DNS-based Authentication of Named Entities (DANE) is an Internet security protocol to allow X.509 digital certificates, commonly used for Transport Layer Security (TLS), to be bound to domain names using Domain Name System Security Extensions (DNSSEC).

It is proposed in RFC 6698 as a way to authenticate TLS client and server entities without a certificate authority (CA). It is updated with operational and deployment guidance in RFC 7671. Application specific usage of DANE is defined in RFC 7672 for SMTP and RFC 7673 for using DANE with Service (SRV) records.

DNSSEC

DNSSEC must be available for your domain. You can check it at dnssec-analyzer.

This must be set by your hosting provider.

Creating TLSA settings

The easy way is to use an TLSA-generator.

Choose:

UsageDANE-EE: Domain Issued Certificate
SelectorUse full certificate
Matching TypeSHA-256 Hash
CertificateCopy the content of /etc/pki/tls/certs/example.com.crt in the field.
PortSMTP: 25
HTTPS: 443
Protocoltcp
DomainEnter your domain.

Click on generate.

When every thing is ok there will be a DNS entry. Use this to put in your public and private DNS servers. First add it to the local DNS and when it works add it to the public DNS.

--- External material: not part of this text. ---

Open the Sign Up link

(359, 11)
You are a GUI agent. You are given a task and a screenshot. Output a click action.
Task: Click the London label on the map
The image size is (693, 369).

To test your local DNS enter:

# host -t TLSA _25._tcp.mail.example.com

When NXDOMAIN check the zone file for MX mail.example.com.

When you have placed the records in your public DNS server go to DANE/TLSA validator for inbound SMTP services. Enter your <example.com>.

Adding the https TLSA

If you use a wildcard certificate you can copy the mail settings to _443._tcp.www and every other subdomain.

Renewing SSL certificate

When you renew the tls-certificates you have to make a new TLSA DNS setting. Then you have to replace the hexadecimal code with the new one.